Pursuant to Section 13 or 15(d)

of the Securities Exchange Act of 1934

Date of Report (Date of earliest event reported): April 25, 2014

 

 

ALPHATEC HOLDINGS, INC.

(Exact Name of Registrant as Specified in its Charter)

 

 

 

Delaware   000-52024   20-2463898
(State or Other Jurisdiction   (Commission   (IRS Employer
of Incorporation)   File Number)   Identification No.)

 

5818 El Camino Real, Carlsbad, CA   92008
(Address of Principal Executive Offices)   (Zip Code)
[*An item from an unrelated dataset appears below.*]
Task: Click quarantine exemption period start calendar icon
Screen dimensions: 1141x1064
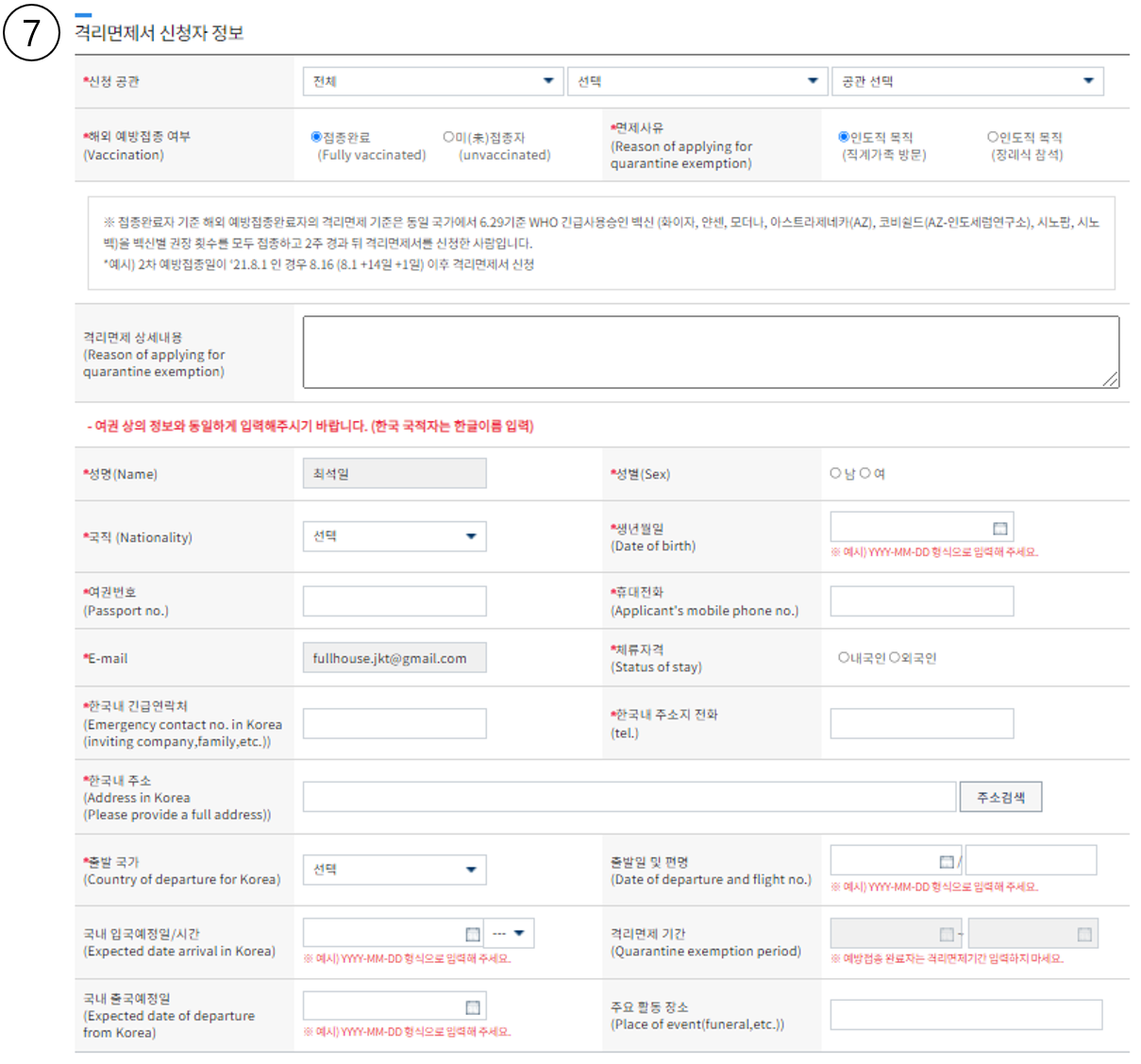Action: pos(947,935)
Registrant’s telephone number, including area code: (760) 431-9286

(Former Name or Former Address, if Changed Since Last Report.)

 

 

Check the appropriate box below if the Form 8-K filing is intended to simultaneously satisfy the filing obligation of the registrant under any of the following provisions (see General Instruction A.2. below):

 

¨ Written communications pursuant to Rule 425 under the Securities Act (17 CFR 230.425)

 

¨ Soliciting material pursuant to Rule 14a-12 under the Exchange Act (17 CFR 240.14a-12)

 

¨ Pre-commencement communications pursuant to Rule 14d-2(b) under the Exchange Act (17 CFR 240.14d-2(b))

 

¨ Pre-commencement communications pursuant to Rule 13e-4(c) under the Exchange Act (17 CFR 240.13e-4(c))

 

 

 


Item 8.01 Other Events.

On April 25, 2014, the Superior Court of the State of California, County of San Diego entered an order preliminarily approving a proposed settlement of the state derivative lawsuits consolidated under the caption In re Alphatec Holdings, Inc. Derivative Shareholder Litigation, Lead Case No. 37-2010-00058586-CU-BT-NC, pending in the Superior Court of the State of California, County of San Diego (the “Derivative Action”). Pursuant to the proposed settlement, and in exchange for a release of all claims by the plaintiffs, among others, and a dismissal of the Derivative Action we have agreed to adopt certain corporate governance reforms and to pay $5.25 million for plaintiffs’ counsel’s fees and expenses in connection with the Derivative Action. The plaintiffs’ counsel’s fees and expenses will be paid by insurance. The proposed settlement is subject to final approval by the Superior Court of California. As required by the order, the Notice of Proposed Settlement of Shareholder Derivative Actions (the “Notice”) and the Stipulation of Settlement, dated March 25, 2014 (the “Stipulation”), are attached to this Current Report on Form 8-K as Exhibits 99.1 and 99.2, respectively. The Notice and the Stipulation are also available on Alphatec Holdings, Inc.’s (the “Company”) website at http://investors.alphatecspine.com/downloads.cfm?categoryid=8705. The information contained in or accessible through the Company’s website does not constitute part of, and is not incorporated into, this Form 8-K.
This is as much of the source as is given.